Vector Dot Product in 1D y-axis

The Dot Product of two vectors is one of two methods of vector multiplication, the other is the cross product. A dot product is denoted by the multiplication sign (⋅) between two vectors. The dot product of two vectors is a scalar quantity of the two vector's components multiplied individually based on their axes and then summed together. It is worth noting that the dot product of two vectors is also known as a scalar product as the resultant of the dot product of vectors is a scalar quantity.

Below is a simulation of the dot product in the y-axis. There is a red vector of variable magnitude and angle based on the movement of your mouse, and a second vector, a blue vector of magnitude (length) 17 and an angle of 90 degrees. Since these vectors are on the y-axis, when calculating the vector normal, we get a value of 0. When figuring out the scalar vector we multiply the vector normal by the magnitude (length) of the red vector, which still comes out to be 0. The dot product of the red vector and the blue vector now becomes the product of the component vectors of the blue vector multiplied by the component vectors of the red vector.

The vectors in the simulation can be represented in numerous ways.
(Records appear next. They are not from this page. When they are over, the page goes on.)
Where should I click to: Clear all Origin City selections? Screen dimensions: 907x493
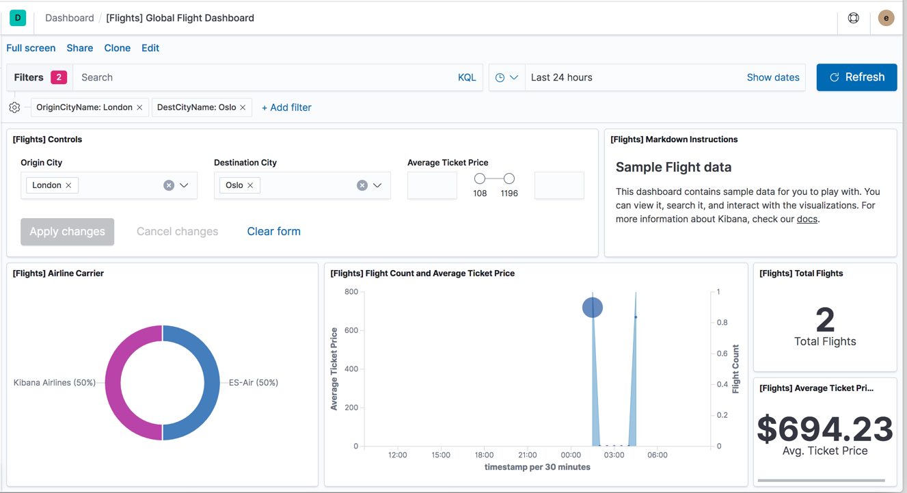click(169, 185)
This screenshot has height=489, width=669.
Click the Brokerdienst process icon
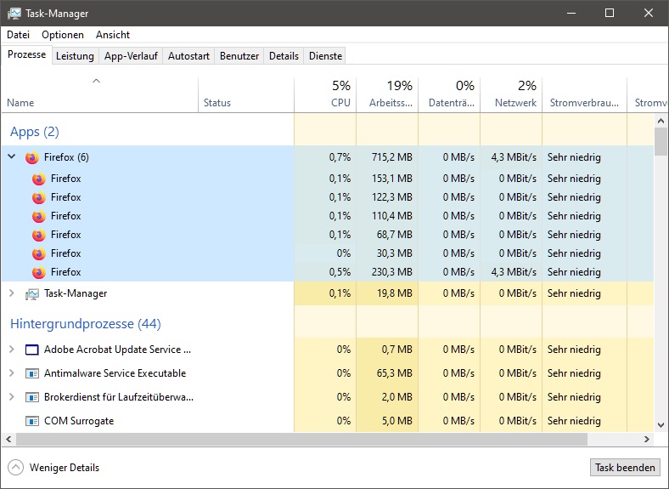click(32, 397)
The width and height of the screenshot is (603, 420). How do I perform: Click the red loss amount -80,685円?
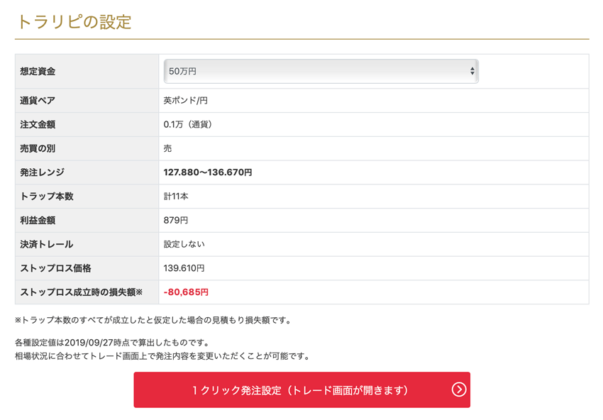[x=186, y=292]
Here are the three most common ways of portraying them:

\[ \vec{A} = \begin{bmatrix} \hat{i} & \hat{j} & \hat{k} \\ 0 & 2 & 0 \end{bmatrix} \]
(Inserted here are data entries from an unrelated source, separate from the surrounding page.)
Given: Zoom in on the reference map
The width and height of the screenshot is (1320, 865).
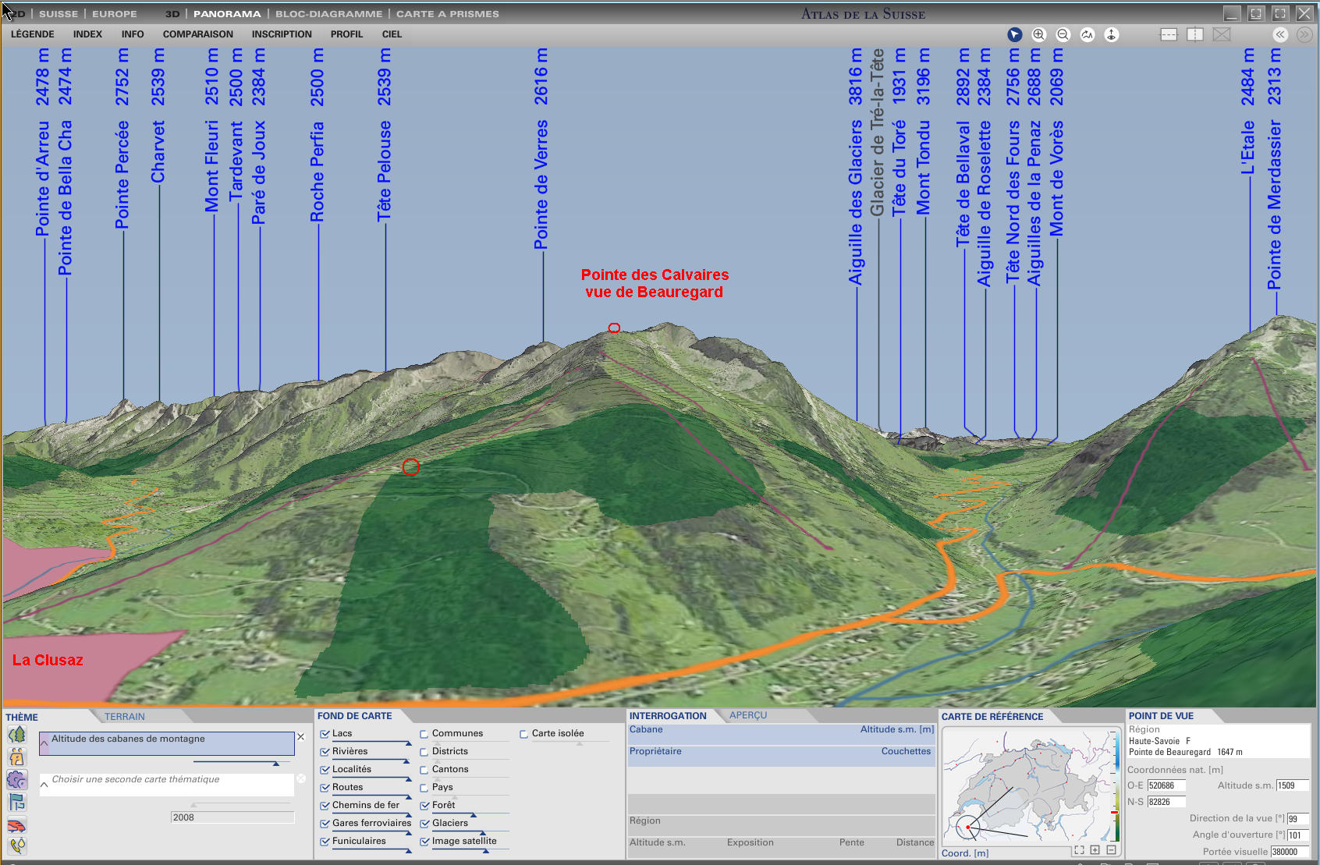Looking at the screenshot, I should coord(1095,850).
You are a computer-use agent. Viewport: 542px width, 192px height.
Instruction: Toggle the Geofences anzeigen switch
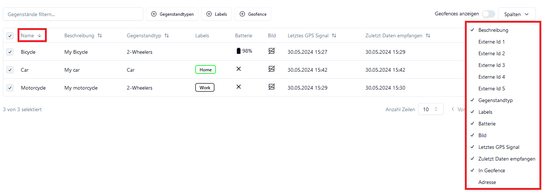pyautogui.click(x=488, y=14)
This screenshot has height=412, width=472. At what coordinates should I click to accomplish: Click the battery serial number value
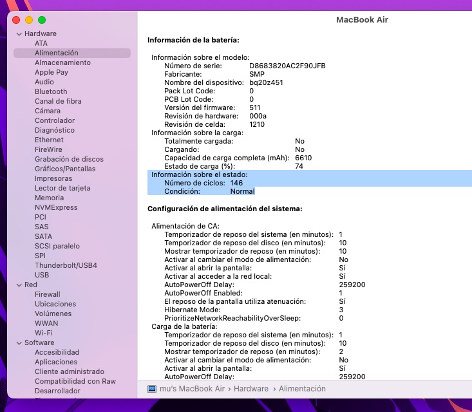(x=287, y=66)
\[ \vec{A} = 0\hat{i} + 2\hat{j} + 0\hat{k} \]

\[ \vec{A} = \langle 0, 2, 0 \rangle \]

and

\[ \vec{B} = \begin{bmatrix} \hat{i} & \hat{j} & \hat{k} \\ 0 & 17 & 0 \end{bmatrix} \]

\[ \vec{B} = 0\hat{i} + 17\hat{j} + 0\hat{k} \]

\[ \vec{B} = \langle 0, 17, 0 \rangle \]

The dot product can be calculated using the following equations:

\[ \vec{A} \cdot \vec{B} = |\vec{A}||\vec{B}| \cos(\theta) \]

\[ \vec{A} \cdot \vec{B} = (A_x B_x) + (A_y B_y) + (A_z B_z) \]

The projection and angle of a vector in the dot product can be calculated using the following equations:

\[ \text{Projection of $\vec{A}$ on $\vec{B}$} = \frac{\vec{A} \cdot \vec{B}}{|\vec{B}|^2} \vec{B} \]

\[ \text{Projection of $\vec{B}$ on $\vec{A}$} = \frac{\vec{A} \cdot \vec{B}}{|\vec{A}|^2} \vec{A} \]

\[ \cos(\theta) = \frac{\vec{A} \cdot \vec{B}}{|\vec{A}| \cdot |\vec{B}|} \]

Now let's see what happens when we calculate the dot product of the red vector and blue vector, the vector projection, and the angle between the vectors:

\[ \vec{A} = 0\hat{i} + 2\hat{j} + 0\hat{k} \]

\[ \vec{B} = 0\hat{i} + 17\hat{j} + 0\hat{k} \]

\[ \vec{A} \cdot \vec{B} = ((0)(0)) + ((2)(17)) + ((0)(0)) \]

\[ \vec{A} \cdot \vec{B} = (0) + (34) + (0) \]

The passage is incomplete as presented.